* **Work required**
Will you restate verbatim the lines running from the line with "Image resolution: width=1568" to the end of the data, leaving out everything else?

* **Data provided**
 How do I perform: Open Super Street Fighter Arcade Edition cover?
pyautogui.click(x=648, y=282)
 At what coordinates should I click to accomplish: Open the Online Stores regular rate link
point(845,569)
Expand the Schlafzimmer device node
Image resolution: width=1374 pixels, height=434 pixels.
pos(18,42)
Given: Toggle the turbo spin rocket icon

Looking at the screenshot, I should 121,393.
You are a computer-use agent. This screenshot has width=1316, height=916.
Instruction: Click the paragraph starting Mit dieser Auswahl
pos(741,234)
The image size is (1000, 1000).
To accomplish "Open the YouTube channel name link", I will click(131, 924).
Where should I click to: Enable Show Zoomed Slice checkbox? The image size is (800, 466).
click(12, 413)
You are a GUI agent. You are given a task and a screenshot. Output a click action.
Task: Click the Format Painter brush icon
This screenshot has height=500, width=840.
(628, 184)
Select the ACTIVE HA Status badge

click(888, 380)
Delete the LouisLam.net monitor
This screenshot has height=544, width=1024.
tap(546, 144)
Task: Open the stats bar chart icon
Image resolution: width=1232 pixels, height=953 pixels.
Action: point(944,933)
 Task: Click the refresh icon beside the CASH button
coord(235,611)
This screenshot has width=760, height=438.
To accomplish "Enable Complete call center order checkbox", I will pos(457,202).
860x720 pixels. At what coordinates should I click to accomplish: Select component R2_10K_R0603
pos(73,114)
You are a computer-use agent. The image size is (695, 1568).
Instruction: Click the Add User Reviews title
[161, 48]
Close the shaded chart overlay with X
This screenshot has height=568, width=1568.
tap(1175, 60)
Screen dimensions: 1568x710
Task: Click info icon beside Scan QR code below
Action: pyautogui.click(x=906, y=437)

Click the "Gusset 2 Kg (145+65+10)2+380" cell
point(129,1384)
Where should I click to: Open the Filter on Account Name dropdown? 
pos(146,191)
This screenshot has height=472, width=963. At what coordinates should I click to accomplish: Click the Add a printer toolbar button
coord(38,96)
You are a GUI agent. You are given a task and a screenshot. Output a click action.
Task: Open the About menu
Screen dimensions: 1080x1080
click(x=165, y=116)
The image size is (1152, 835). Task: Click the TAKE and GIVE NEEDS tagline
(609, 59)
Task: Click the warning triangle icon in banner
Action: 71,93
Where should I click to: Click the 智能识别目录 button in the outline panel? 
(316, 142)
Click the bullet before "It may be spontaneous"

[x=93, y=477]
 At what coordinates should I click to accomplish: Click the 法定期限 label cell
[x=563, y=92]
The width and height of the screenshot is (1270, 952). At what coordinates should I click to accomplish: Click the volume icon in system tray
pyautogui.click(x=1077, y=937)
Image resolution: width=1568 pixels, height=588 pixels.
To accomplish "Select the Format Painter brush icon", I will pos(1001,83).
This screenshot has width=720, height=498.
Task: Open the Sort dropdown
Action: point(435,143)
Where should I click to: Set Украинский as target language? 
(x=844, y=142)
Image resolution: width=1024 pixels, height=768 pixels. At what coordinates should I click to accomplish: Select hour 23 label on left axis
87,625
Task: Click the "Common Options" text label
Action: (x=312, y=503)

* **Answer**
Image resolution: width=1568 pixels, height=588 pixels.
To accomplish "Select the Format Painter brush icon", I will pos(1001,83).
This screenshot has width=720, height=498.
Task: Open the Sort dropdown
Action: point(435,143)
Where should I click to: Set Украинский as target language? 
(x=844, y=142)
Image resolution: width=1024 pixels, height=768 pixels. At what coordinates should I click to accomplish: Select hour 23 label on left axis
87,625
Task: Click the "Common Options" text label
Action: (x=312, y=503)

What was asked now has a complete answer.